Section 4 then discusses anti-circumvention and would lock in many of the mistakes of the DMCA that are causing serious problems today and need to be fixed — not forced to stay due to “international obligations.” The issue here is that it again will place the blame on the tools provider, since it includes just the manufacturing of tools for circumventing DRM or other technical protection measures. It’s a bad law that blames those who make the tools, rather than those who use them. Furthermore, it makes no exceptions for the lawful use of the tools. You can use circumvention tools to make a perfectly legal backup of content that you bought. But, under the DMCA, the act of making that perfectly legal backup copy is illegal due to the circumvention. That’s a huge problem that not only would be further locked into US law and blocked from change, but would then be forced on other countries who have (smartly) recognized how problematic this is.

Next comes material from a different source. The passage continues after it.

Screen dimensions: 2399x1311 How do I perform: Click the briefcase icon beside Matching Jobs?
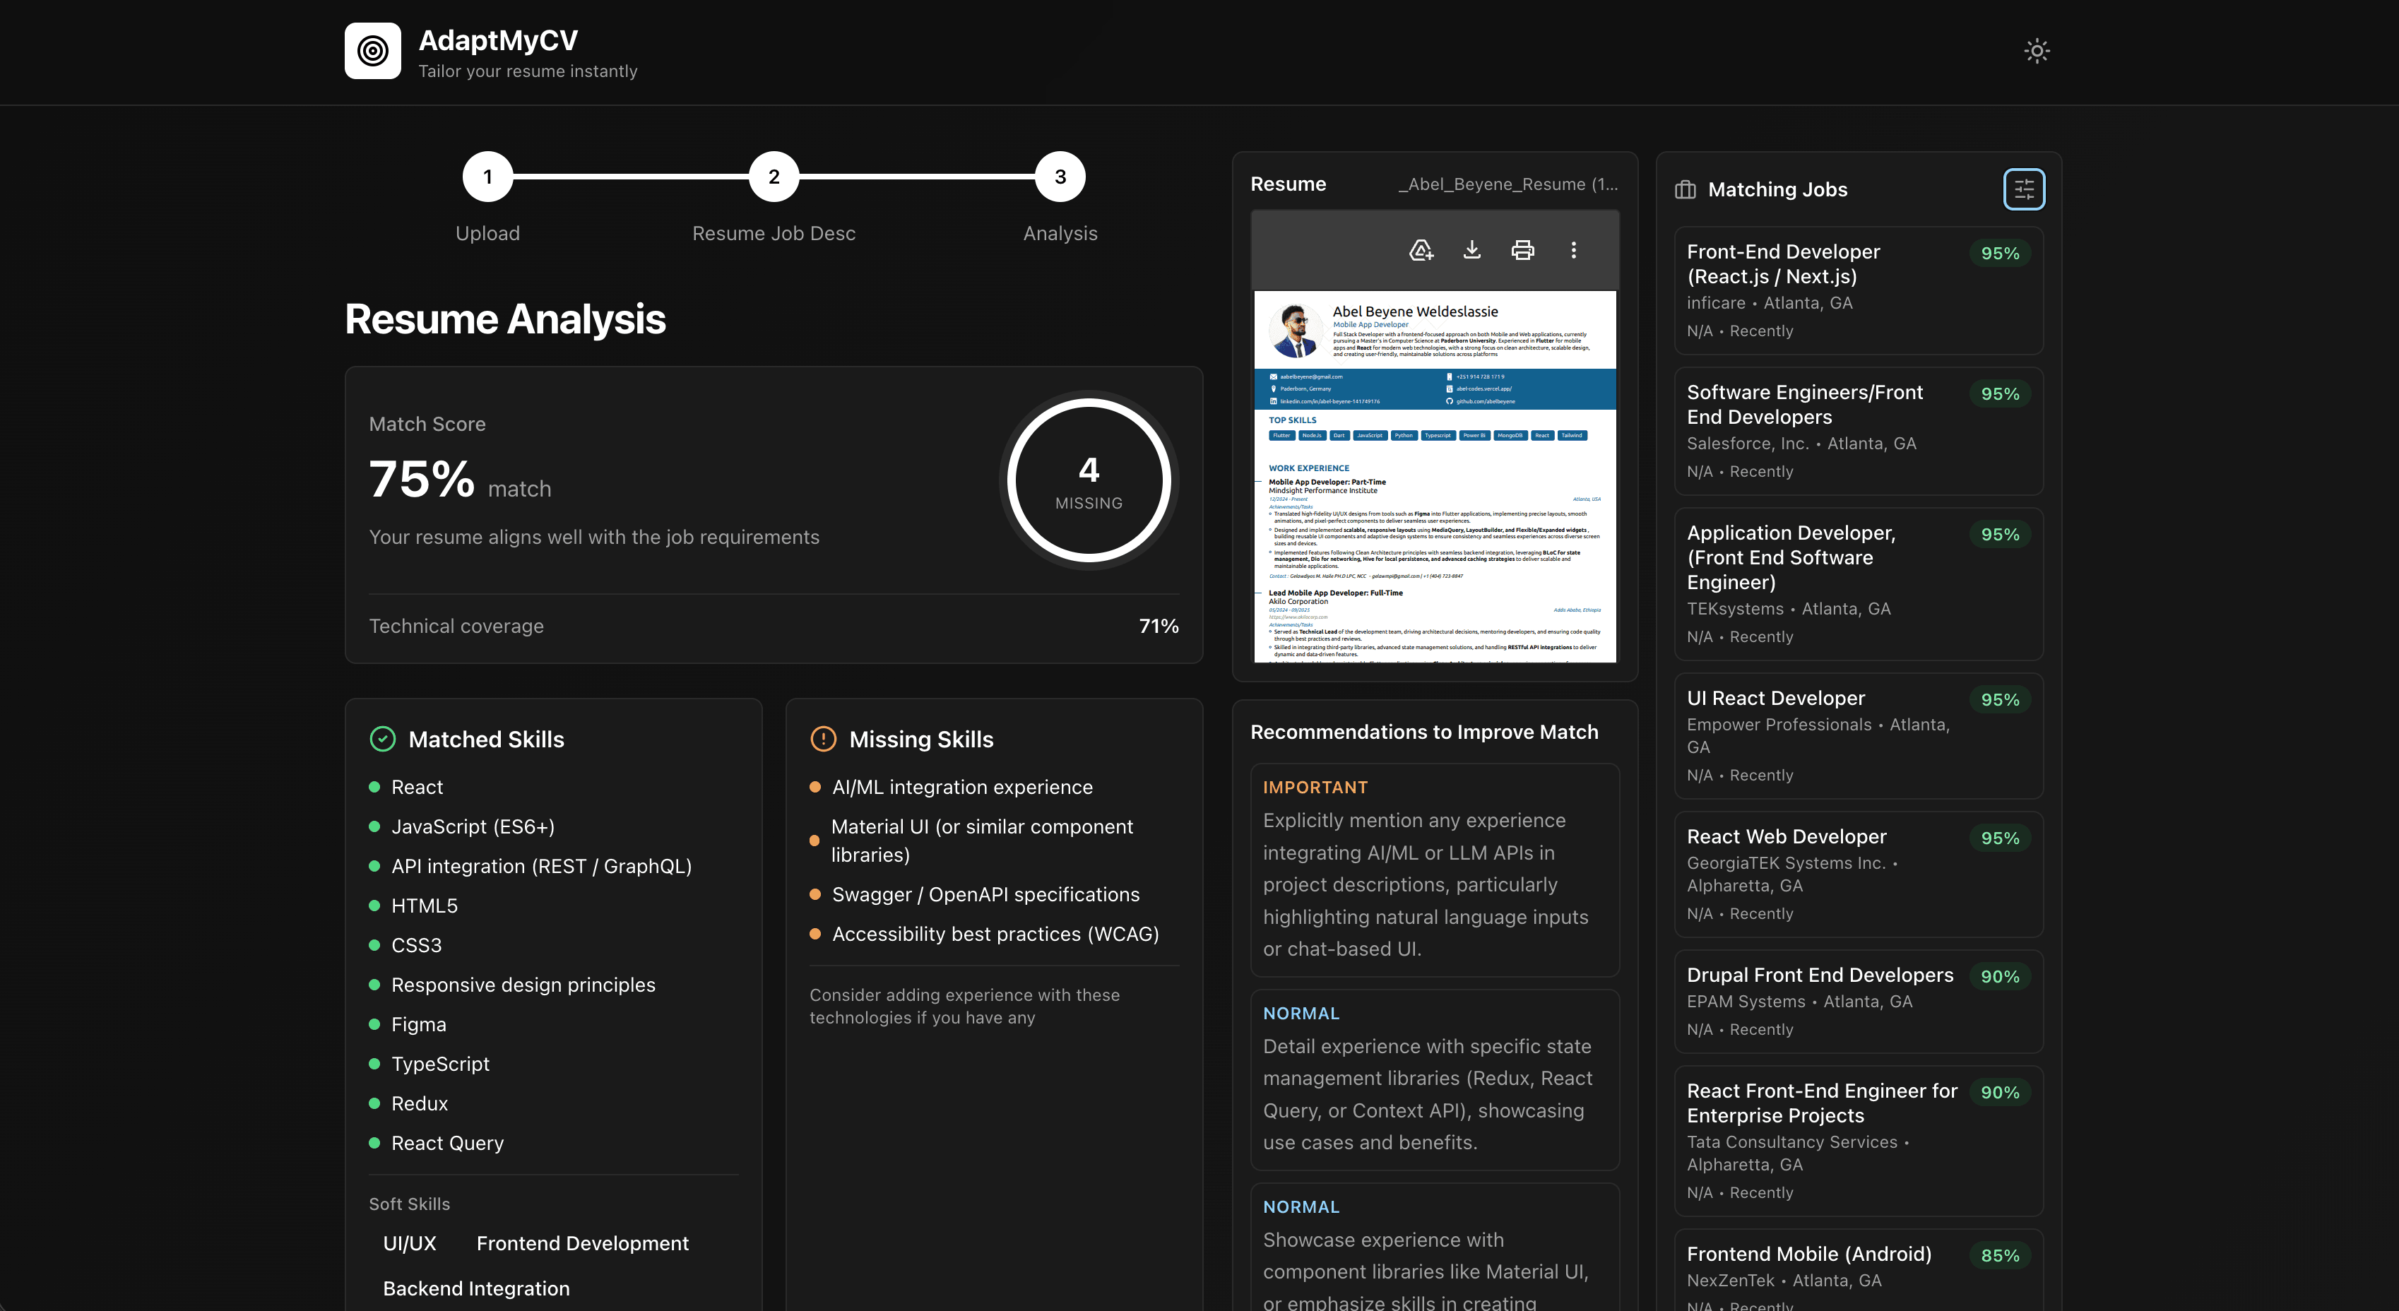(x=1685, y=189)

In the end, the leaked document appears to show exactly what people feared it would (and, again explains why the USTR and the lobbyists, who helped draft the document, wanted to keep it so secretive). It takes a very fluid and evolving situation in copyright law and tries to lock it in place, despite tons of evidence of the harm done by certain aspects of that law, and to then spread those same mistakes to other countries. Furthermore, it ratchets up what is required to qualify for “safe harbors” to make it such that, while three strikes may not be required, no other option is presented. It’s a multiple choice question with “A” as the only answer. And the USTR and entertainment industry lobbyists want to tell us that makes it not mandatory.